Rewrite the items from the start through the line containing "[x=114, y=677]", swapping "dropdown" for "menu" and leaving everything else the same.

___ Provided data ___

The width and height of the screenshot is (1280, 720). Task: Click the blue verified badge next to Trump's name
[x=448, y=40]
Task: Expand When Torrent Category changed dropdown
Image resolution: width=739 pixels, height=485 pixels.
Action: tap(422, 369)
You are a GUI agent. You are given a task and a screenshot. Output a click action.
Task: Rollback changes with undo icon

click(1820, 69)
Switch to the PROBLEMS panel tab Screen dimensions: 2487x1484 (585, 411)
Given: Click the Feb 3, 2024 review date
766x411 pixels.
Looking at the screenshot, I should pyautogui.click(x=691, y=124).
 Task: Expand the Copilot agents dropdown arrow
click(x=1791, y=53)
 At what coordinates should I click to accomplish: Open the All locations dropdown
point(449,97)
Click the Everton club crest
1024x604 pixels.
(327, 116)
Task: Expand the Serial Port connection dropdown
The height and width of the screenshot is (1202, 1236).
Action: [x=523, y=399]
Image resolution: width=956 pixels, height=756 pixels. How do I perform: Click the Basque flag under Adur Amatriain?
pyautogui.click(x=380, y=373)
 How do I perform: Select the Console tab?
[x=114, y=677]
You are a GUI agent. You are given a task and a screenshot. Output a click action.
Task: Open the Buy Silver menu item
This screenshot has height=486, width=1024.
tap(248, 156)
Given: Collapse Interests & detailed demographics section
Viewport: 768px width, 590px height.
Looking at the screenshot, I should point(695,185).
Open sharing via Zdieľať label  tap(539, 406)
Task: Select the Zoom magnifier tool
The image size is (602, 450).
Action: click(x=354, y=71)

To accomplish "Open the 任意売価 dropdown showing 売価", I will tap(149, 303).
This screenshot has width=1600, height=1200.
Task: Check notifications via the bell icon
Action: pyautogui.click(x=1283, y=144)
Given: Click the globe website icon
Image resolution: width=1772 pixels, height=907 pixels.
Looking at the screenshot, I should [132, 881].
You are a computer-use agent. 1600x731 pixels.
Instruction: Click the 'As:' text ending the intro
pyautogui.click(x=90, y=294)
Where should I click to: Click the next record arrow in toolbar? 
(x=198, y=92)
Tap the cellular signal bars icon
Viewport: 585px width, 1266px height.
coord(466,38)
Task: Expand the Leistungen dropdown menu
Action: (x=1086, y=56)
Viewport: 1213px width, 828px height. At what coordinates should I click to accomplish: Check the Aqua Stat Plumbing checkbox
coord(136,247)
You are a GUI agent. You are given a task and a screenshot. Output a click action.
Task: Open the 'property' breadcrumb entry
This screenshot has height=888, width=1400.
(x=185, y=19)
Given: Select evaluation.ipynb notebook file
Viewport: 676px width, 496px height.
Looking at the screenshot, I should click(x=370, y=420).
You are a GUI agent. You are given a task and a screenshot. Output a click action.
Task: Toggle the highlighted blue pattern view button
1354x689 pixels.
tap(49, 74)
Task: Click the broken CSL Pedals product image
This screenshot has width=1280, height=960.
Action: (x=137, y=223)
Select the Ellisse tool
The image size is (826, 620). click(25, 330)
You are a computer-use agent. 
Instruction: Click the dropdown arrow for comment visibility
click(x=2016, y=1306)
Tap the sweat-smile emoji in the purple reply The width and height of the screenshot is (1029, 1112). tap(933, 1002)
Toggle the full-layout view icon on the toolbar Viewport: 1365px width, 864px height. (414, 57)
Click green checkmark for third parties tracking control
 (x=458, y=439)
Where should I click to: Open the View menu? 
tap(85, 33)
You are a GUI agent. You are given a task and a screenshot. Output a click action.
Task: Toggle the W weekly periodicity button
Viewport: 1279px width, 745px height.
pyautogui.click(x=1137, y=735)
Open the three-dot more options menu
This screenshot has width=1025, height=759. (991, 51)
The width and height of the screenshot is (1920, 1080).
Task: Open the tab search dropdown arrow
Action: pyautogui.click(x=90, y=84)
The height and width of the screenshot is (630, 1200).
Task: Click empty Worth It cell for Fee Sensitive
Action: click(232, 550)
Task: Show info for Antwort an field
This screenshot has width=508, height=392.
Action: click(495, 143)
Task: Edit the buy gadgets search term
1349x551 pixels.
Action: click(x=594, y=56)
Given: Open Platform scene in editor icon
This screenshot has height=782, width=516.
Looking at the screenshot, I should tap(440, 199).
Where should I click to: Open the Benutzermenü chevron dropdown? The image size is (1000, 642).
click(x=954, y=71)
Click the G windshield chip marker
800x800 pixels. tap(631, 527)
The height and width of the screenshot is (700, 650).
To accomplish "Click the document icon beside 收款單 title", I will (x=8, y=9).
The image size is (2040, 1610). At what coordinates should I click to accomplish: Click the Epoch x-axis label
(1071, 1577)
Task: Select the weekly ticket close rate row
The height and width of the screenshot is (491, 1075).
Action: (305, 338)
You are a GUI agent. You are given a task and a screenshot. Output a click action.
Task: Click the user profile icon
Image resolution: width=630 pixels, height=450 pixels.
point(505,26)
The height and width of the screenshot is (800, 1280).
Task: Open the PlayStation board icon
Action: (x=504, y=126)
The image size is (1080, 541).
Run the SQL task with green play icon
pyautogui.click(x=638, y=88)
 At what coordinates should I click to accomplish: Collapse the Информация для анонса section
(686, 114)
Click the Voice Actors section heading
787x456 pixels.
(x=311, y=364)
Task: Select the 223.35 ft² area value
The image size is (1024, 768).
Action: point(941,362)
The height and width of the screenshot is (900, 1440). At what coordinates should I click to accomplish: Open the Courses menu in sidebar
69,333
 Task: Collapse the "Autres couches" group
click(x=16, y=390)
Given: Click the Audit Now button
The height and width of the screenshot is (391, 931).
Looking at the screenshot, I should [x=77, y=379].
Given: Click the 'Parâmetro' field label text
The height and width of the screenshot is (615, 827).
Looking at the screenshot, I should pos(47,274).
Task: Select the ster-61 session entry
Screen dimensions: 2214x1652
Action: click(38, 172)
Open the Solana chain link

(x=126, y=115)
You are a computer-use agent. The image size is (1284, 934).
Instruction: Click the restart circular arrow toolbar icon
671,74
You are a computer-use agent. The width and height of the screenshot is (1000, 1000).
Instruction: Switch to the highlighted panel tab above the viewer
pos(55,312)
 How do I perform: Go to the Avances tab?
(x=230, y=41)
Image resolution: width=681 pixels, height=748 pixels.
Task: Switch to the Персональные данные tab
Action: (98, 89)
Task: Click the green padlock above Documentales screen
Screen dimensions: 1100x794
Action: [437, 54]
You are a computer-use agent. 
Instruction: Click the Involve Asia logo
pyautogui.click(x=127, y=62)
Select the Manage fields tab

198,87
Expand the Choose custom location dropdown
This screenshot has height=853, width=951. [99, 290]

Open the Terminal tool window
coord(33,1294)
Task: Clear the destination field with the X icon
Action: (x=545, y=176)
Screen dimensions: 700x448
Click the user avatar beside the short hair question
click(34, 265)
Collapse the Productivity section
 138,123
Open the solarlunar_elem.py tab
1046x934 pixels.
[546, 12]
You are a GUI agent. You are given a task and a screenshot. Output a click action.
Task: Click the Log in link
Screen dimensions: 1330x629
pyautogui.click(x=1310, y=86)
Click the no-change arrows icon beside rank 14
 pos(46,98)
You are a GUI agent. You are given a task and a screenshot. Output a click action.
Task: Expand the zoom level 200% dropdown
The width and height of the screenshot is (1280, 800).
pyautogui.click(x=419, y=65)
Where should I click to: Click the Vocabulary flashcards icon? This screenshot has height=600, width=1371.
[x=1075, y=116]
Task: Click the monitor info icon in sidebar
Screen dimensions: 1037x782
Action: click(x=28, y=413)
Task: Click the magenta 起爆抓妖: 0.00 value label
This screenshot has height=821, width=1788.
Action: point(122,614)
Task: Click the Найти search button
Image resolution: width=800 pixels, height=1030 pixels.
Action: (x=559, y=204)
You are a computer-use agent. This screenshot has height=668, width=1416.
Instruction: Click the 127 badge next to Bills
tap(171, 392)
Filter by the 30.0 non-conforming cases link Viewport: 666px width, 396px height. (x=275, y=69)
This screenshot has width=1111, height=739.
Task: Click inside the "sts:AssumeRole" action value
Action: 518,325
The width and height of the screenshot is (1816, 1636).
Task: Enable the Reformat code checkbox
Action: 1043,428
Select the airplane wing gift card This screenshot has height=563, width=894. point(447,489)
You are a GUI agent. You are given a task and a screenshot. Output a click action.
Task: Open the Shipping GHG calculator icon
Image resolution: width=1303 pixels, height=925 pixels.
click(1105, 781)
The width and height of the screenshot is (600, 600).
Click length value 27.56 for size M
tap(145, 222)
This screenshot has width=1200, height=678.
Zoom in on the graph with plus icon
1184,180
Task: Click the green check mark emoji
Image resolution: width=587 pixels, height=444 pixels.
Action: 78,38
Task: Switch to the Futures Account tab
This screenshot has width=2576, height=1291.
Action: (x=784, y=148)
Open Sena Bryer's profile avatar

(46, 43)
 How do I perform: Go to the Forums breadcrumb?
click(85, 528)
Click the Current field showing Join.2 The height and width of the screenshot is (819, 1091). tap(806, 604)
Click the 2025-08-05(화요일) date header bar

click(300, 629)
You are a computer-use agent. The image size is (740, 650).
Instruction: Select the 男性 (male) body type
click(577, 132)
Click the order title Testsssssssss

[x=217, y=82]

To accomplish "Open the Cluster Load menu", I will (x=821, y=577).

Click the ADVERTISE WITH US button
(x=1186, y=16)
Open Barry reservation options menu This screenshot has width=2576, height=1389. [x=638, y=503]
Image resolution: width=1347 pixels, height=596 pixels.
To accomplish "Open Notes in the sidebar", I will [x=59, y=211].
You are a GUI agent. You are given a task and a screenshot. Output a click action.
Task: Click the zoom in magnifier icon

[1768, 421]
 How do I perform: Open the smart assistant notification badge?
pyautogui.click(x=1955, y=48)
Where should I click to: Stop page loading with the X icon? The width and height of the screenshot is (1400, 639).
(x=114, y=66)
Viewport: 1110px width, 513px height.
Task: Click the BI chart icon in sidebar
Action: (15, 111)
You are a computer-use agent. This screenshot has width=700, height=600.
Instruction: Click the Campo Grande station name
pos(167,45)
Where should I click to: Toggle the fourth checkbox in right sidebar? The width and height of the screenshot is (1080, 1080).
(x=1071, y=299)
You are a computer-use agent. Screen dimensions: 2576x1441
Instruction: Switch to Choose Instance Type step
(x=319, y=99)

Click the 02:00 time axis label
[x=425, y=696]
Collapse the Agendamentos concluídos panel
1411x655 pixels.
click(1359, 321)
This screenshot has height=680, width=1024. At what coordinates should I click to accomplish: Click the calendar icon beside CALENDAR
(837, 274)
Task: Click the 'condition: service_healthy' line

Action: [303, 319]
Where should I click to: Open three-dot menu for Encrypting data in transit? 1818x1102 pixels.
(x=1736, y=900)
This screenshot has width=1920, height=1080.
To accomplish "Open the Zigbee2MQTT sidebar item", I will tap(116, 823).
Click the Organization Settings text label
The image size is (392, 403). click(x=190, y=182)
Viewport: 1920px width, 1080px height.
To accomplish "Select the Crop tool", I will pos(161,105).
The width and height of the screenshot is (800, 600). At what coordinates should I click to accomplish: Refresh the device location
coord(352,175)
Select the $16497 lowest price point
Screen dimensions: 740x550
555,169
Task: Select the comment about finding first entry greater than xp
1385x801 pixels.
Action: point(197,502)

___

= Response below =
The width and height of the screenshot is (1280, 720). Task: Click the blue verified badge next to Trump's name
[x=448, y=40]
Task: Expand When Torrent Category changed menu
Image resolution: width=739 pixels, height=485 pixels.
Action: tap(422, 369)
You are a GUI agent. You are given a task and a screenshot. Output a click action.
Task: Rollback changes with undo icon

click(1820, 69)
Switch to the PROBLEMS panel tab Screen dimensions: 2487x1484 (585, 411)
Given: Click the Feb 3, 2024 review date
766x411 pixels.
Looking at the screenshot, I should pyautogui.click(x=691, y=124).
 Task: Expand the Copilot agents menu arrow
click(x=1791, y=53)
 At what coordinates should I click to accomplish: Open the All locations menu
point(449,97)
Click the Everton club crest
1024x604 pixels.
(327, 116)
Task: Expand the Serial Port connection menu
The height and width of the screenshot is (1202, 1236).
Action: [x=523, y=399]
Image resolution: width=956 pixels, height=756 pixels. How do I perform: Click the Basque flag under Adur Amatriain?
pyautogui.click(x=380, y=373)
 How do I perform: Select the Console tab?
[x=114, y=677]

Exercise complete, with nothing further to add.